Madem bilimsel çalışmalarda kilo vermenin sıkıntıları hafifleteceği belirtilmekte; o halde kişinin sık sık beslenerek bir sonraki öğünde daha az ve yavaş yemek yemesi sağlanmalıdır. Başta kahvaltı olmak üzere asla öğün atlanmamalıdır. Yaklaşık 2,5 - 3 saatlik aralıklarla beslenilmelidir. Tek tip beslenmekten kaçınmalı, besin çeşitliliğine önem verilmelidir. Enerji değeri yüksek, besleyici değeri düşük olan; şekerli ve yağlı yiyeceklerden olabildiğince kaçınmakta yarar vardır. Besinleri kızartmak, kavurmak yerine; haşlama, ızgara, buğulama veya fırında pişirme yöntemleri ile hazırlamak gerekmektedir.

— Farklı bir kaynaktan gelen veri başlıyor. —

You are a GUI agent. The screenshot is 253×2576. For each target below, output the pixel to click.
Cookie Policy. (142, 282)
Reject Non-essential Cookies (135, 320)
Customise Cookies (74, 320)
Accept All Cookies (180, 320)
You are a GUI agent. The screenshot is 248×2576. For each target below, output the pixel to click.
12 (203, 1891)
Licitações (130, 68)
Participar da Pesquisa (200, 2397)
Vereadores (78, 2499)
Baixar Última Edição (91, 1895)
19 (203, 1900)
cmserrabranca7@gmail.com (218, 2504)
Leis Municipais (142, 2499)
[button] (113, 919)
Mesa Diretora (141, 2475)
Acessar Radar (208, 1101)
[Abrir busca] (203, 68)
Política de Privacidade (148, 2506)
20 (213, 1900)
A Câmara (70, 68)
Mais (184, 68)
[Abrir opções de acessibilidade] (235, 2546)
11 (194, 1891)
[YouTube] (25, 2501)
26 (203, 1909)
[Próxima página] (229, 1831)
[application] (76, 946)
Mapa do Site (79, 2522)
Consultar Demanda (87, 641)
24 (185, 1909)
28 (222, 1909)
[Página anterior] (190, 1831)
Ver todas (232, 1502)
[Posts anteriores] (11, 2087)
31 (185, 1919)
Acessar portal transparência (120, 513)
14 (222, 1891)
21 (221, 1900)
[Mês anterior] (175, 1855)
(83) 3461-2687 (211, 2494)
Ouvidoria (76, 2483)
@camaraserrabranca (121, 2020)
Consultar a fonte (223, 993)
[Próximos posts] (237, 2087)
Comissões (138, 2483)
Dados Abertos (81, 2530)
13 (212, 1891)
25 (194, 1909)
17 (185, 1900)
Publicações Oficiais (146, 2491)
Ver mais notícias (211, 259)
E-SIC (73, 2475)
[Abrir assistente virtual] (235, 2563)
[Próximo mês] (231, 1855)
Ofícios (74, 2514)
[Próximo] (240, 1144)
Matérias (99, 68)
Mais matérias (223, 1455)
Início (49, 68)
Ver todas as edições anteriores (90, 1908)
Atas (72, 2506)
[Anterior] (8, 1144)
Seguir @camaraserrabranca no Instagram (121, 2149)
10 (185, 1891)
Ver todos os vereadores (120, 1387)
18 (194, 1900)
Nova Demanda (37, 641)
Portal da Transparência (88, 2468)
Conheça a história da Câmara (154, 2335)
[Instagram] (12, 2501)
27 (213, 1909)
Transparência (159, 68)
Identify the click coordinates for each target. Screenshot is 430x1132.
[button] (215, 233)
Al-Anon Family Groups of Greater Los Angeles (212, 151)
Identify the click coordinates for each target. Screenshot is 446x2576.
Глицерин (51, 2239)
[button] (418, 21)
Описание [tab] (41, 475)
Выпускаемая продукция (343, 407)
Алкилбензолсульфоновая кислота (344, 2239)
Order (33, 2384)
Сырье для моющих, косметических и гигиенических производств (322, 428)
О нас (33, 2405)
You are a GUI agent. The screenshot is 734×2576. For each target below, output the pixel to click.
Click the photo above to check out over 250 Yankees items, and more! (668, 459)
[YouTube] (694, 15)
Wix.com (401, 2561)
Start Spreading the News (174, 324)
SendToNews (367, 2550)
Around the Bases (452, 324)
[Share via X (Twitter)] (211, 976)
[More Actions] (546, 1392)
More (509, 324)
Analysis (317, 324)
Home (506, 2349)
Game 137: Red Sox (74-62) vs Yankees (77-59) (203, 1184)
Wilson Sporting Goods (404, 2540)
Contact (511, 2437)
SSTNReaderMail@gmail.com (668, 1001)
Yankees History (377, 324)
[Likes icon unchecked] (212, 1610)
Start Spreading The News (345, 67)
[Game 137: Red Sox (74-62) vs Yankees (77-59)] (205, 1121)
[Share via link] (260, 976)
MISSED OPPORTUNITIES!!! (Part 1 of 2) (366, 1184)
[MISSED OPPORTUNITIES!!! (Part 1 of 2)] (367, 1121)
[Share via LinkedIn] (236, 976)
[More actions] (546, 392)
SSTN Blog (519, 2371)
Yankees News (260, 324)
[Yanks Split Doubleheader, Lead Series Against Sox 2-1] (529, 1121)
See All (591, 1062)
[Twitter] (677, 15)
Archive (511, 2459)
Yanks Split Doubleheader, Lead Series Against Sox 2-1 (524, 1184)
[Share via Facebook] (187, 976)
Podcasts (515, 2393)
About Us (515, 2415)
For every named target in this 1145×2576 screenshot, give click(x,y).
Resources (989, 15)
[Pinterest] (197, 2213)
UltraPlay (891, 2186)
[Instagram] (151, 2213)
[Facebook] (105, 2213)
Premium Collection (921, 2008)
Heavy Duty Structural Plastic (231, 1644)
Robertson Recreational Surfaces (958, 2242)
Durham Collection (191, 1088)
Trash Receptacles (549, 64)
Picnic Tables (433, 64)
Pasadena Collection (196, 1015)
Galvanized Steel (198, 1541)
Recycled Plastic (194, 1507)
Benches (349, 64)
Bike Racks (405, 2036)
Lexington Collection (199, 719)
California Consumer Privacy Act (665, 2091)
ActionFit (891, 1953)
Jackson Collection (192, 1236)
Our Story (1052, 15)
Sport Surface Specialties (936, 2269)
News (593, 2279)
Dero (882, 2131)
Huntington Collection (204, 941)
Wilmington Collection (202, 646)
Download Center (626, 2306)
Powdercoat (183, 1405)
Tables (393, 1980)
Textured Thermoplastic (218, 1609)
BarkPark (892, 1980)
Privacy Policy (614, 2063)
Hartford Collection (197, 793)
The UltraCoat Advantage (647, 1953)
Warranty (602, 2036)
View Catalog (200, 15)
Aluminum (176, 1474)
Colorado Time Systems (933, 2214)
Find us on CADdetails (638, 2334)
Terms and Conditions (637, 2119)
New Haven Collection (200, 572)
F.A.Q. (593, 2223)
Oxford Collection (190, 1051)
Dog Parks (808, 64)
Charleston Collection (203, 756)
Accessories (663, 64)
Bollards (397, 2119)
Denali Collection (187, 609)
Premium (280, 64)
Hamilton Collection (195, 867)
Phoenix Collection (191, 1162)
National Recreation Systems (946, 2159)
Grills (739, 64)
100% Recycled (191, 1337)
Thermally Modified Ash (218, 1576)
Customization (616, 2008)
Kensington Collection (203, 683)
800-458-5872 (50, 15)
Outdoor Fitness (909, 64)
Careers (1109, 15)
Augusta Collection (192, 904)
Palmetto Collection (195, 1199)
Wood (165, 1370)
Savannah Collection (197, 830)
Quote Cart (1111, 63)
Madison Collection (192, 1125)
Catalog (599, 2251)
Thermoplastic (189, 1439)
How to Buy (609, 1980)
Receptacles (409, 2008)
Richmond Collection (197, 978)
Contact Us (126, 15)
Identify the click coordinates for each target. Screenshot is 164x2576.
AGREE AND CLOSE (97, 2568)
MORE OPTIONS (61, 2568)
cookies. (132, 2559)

Suyun; alınan besinlerin sindiriminden, metabolik atıkların dışarı atılmasına kadar her aşamada çok önemli görevleri vardır. Bu nedenle günlük sıvı tüketimi arttırılmalıdır. Katkısız, en iyi çözücü su olduğu için kadınlarda günde 10, erkeklerde 14 bardak su içilmesi önerilmektedir. Diyet yaparken çay, kahve, bitki ve meyve çaylarına şeker yerine yapay tatlandırıcılardan katılabileceği gibi gazlı içeceklerde de light olanların tercih edilmesi daha uygun görülmektedir.
Ayrıca posalı yani lifli besinlerin tüketimi arttırılmalıdır. Posalı besinler kan şekerini, istenilen seviyede tutmaya yardımcı olurlar. Midede, su ile birlikte şişerler; tokluk, doygunluk hissi sağlarlar. Ayrıca dışkılama miktarını ve sıklığını arttırırlar. Kabızlık şikâyeti varsa ortadan kalkar, böylelikle kilo vermeye de yardımcı olurlar. Bu yüzden haftada 2 - 3 kere kuru baklagil yemeği yenilmelidir. Beyaz ekmek yerine kepek, çavdar, yulaf veya tam buğday ekmeğini; pirinç yerine bulguru tercih etmekte yarar vardır. Pirinç, makarna, erişte ve unun da kepekli olanlarını kullanmak daha sağlıklı olacaktır. Sebze ve meyveler de posa içermektedir. Ancak posaları kabuk ve kabuğa yakın yerlerde bulunduğu için, soyulmadan yenilebilenleri iyi bir şekilde yıkadıktan sonra kabukları ile tüketmek her zaman için daha yararlı olacaktır.